# WHAT TO DO:
Reproduce the data between the line holding "Viewport: 408px width, 245px" and the line holding "Go to Application Summary step label", inclusive, swapping "distributed alignment" for "justified alignment" and leaving everything else unchanged.

# PROVIDED DATA:
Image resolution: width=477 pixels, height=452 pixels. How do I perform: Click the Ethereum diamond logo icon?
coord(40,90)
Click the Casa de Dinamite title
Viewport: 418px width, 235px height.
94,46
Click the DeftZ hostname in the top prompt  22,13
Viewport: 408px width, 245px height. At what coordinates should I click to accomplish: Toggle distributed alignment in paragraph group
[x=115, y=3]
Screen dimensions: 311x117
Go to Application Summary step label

...

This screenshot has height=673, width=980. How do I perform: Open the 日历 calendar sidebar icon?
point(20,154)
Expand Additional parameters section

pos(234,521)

...

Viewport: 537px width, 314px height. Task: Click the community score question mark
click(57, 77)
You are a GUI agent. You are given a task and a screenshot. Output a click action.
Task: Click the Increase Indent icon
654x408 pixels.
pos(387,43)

# THE OUTPUT:
Viewport: 408px width, 245px height. At what coordinates should I click to accomplish: Toggle justified alignment in paragraph group
[x=115, y=3]
Screen dimensions: 311x117
Go to Application Summary step label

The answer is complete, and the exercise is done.